[Start of Reading passage]

Sustainability, Permaculture and Organic in Bali

Ever wonder where your organic food products are grown or made, distributed or sold? Stephanie Brookes looks into the local farming practices and organic trade in Bali.

There is a growing trend in Bali and elsewhere in Indonesia to seek locally sourced sustainable products. Organic farmers markets are already well established in Bali operating out of Ubud, Canggu and Seminyak each week. Many consumers are now switching to chemical-free fruit and vegetables plus meats, herbs and spices and other products like organic household cleaners, coffee, bug sprays, jams and beauty products.

In addition to farmers markets, consumers can now source organic products with the click of a mouse. New online organic suppliers such as Bali Jiwa have been meeting consumer demand through a door-to-door service since January 2017. At the same time, there is an increase in the number of farmers making the decision to switch to organic farming practices, which can yield a good return. Bali Jiwa is helping these new farmers with education, tools, resources and lots of encouragement.

One of the Bali Jiwa team members explained, “A rice farmer earns around Rp.25,000 a day for conventional rice production. However, a farmer who harvests certified organic heritage rice from ancient heirloom grains can earn up to Rp.100,000 per day.  Customers want a higher grade, higher nutritional value rice and organic heritage rice delivers.”

So, how do we know if produce or other goods are really organic? To hold an organic certificate, which entitles the producer to display the specified logo, you need to engage in a lengthy and costly process. If you are a small-scale farmer how do you afford this? Several local farmers complained that there are currently no government subsidies to help the farmer with this cost.

There are three organic certification bodies that test soil, water, air, produce and farming practices at the source. These agencies are based in Bogor and Central Java. One of these agencies, Lembaga Sertifikasi Organik Seloliman (Seloliman Organic Certification Institute) otherwise known as LeSOS, administers a rigorous testing procedure followed by regular site inspections. A Bali Jiwa team member explained, “Multiple farmers growing organic heritage rice in Jatiluwih recently had their organic certificates cancelled because the subak water (communal irrigation system) from upstream waters had infiltrated their fields with pesticide and chemical runoff.”  Bali Jiwa also states when it comes to rice farming, the safest and most reliable way to farm organically is to use local spring water.

[End of Reading passage]
[Start of Items]

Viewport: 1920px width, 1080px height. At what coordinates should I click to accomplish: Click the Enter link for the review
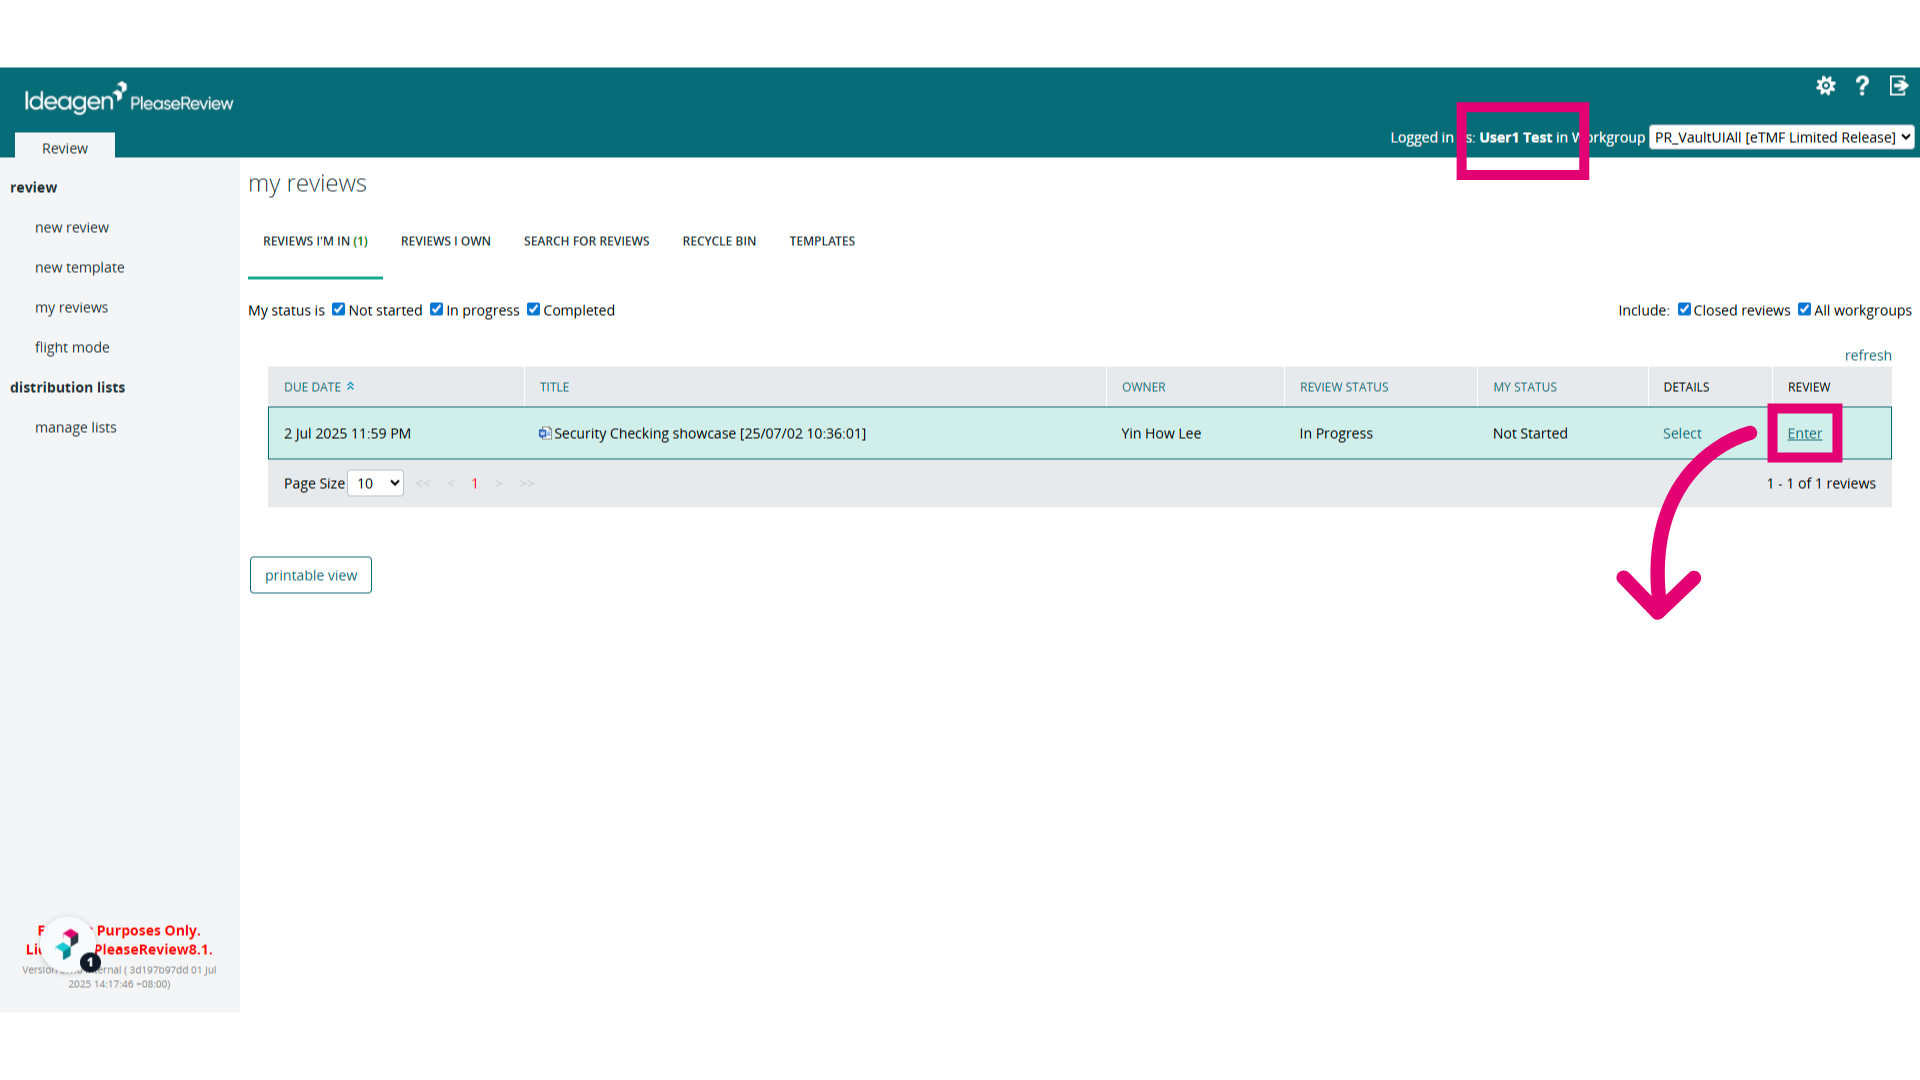(x=1805, y=433)
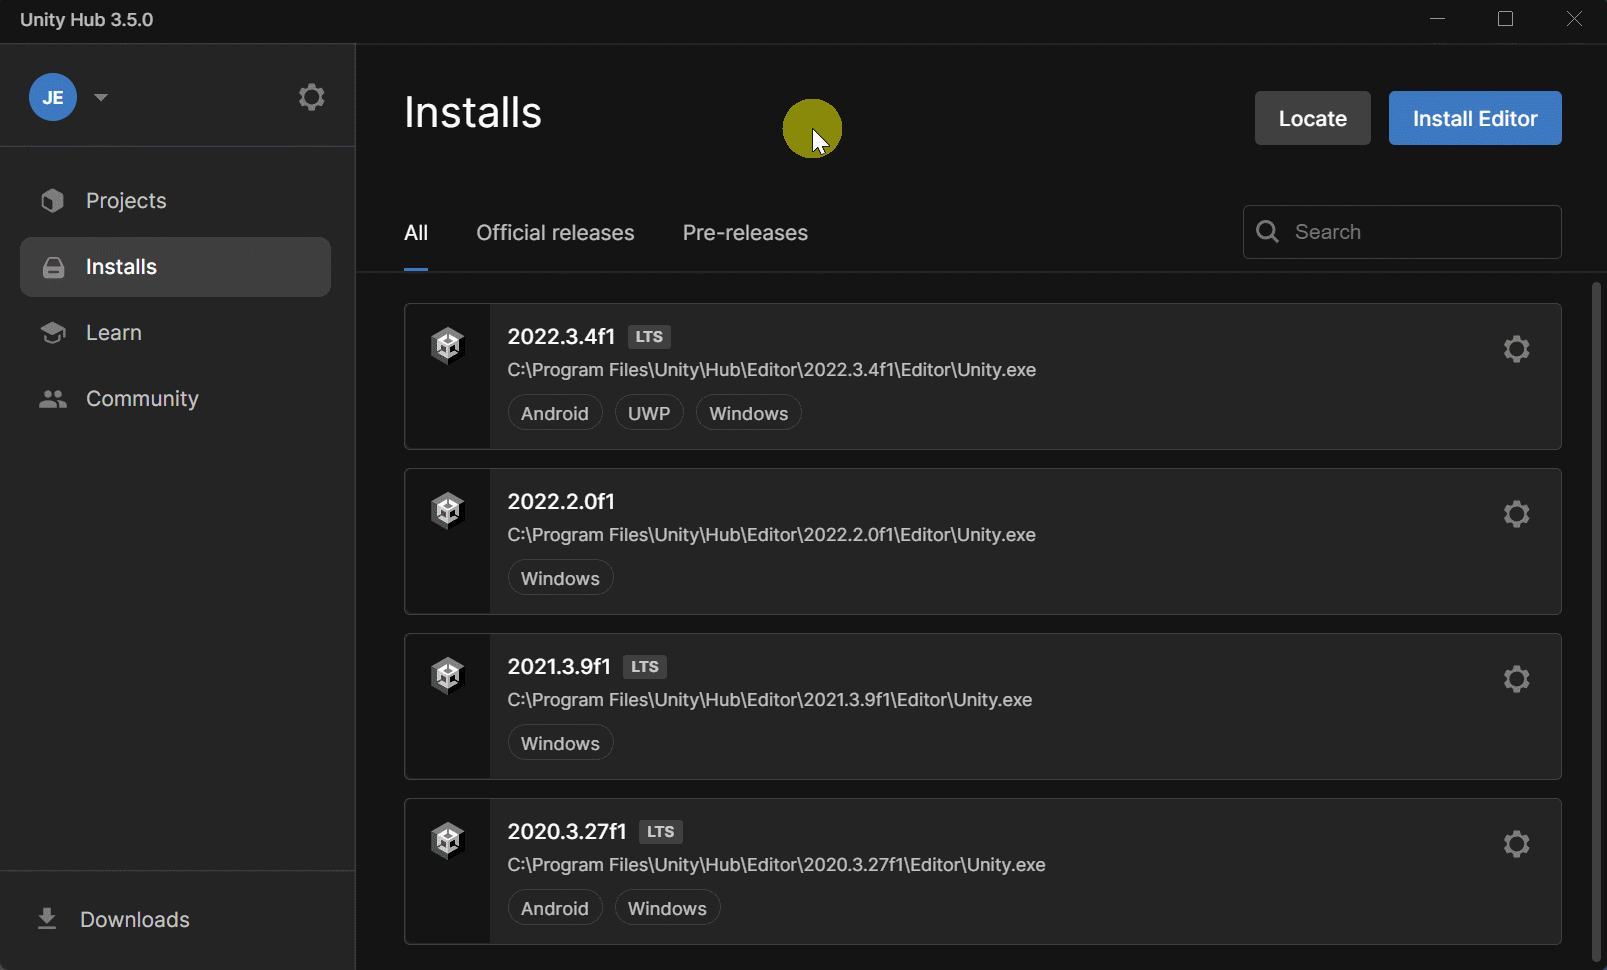Click inside the Search installs field
This screenshot has height=970, width=1607.
[1400, 231]
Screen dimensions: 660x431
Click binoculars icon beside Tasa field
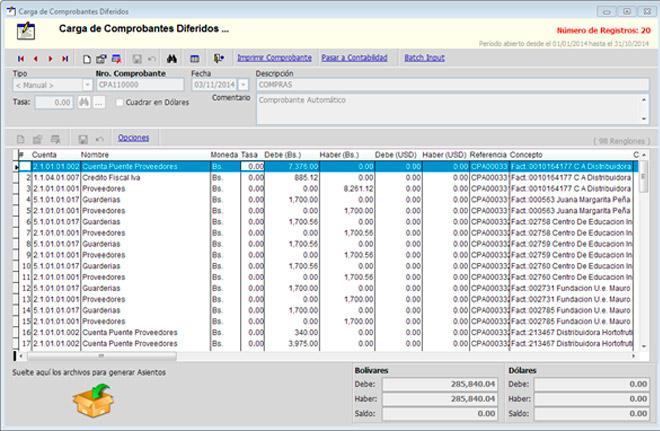pyautogui.click(x=84, y=102)
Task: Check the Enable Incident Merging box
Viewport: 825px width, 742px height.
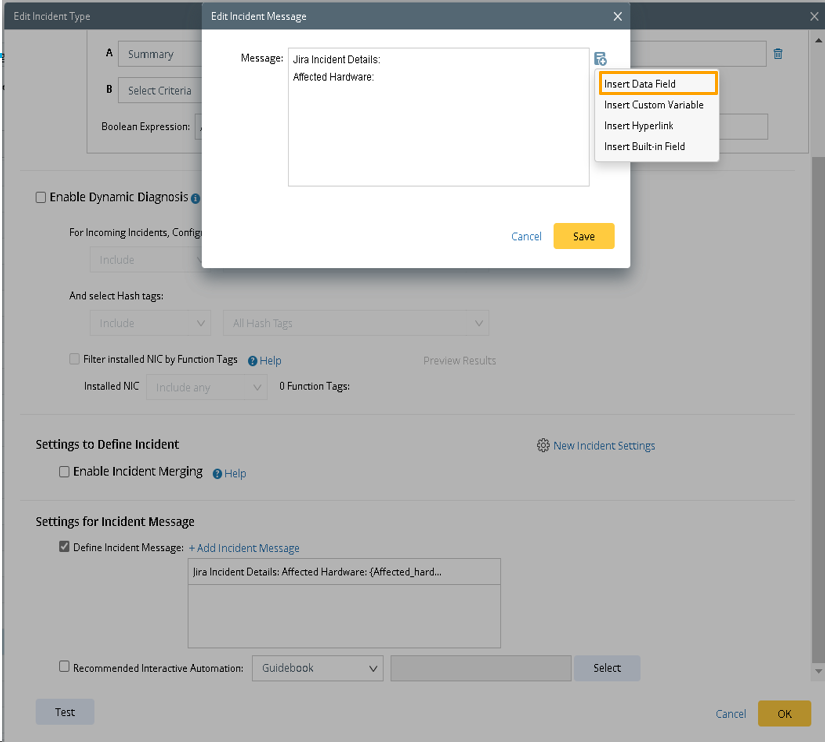Action: pyautogui.click(x=64, y=472)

[End of Items]

▸ Requirement: Write the next part of the article on organic farming in Bali, picking up after its final sentence. The records have no connection to the article on organic farming in Bali.

▸ Result of this exercise:
I met with Kadek Suastika on a recent visit to an organic farm in Pejeng, about three kilometres outside of Ubud. A Balinese tour guide up until a year ago, Kadek is now an organic farmer. His mentor is Mr Ong, a permaculture farmer from Singapore who inspired him to take the gamble, lease some land and get a hand in the business.  Kadek is now making plans to expand his farm from one hectare to five hectares to meet demand. He has just been awarded the contract to supply the local Delta and Bintang supermarkets in Ubud and has interest from a supplier from Surabaya, East Java who wants large quantities of organic produce daily.  

At the same time, Kadek is teaching neighbouring farmers that pesticides and chemical fertilisers are harmful and do not necessarily increase yields.  His neighbours are starting to listen because they can see for themselves how productive his fields are.

Kadek is a very passionate organic farmer and took great care to explain all the benefits of returning to the natural way of farming. He stressed that this approach maintains soil integrity via polycrop versus monocrop production; which then results in better yields, attracts a higher sales price and is healthier for both the environment and consumers.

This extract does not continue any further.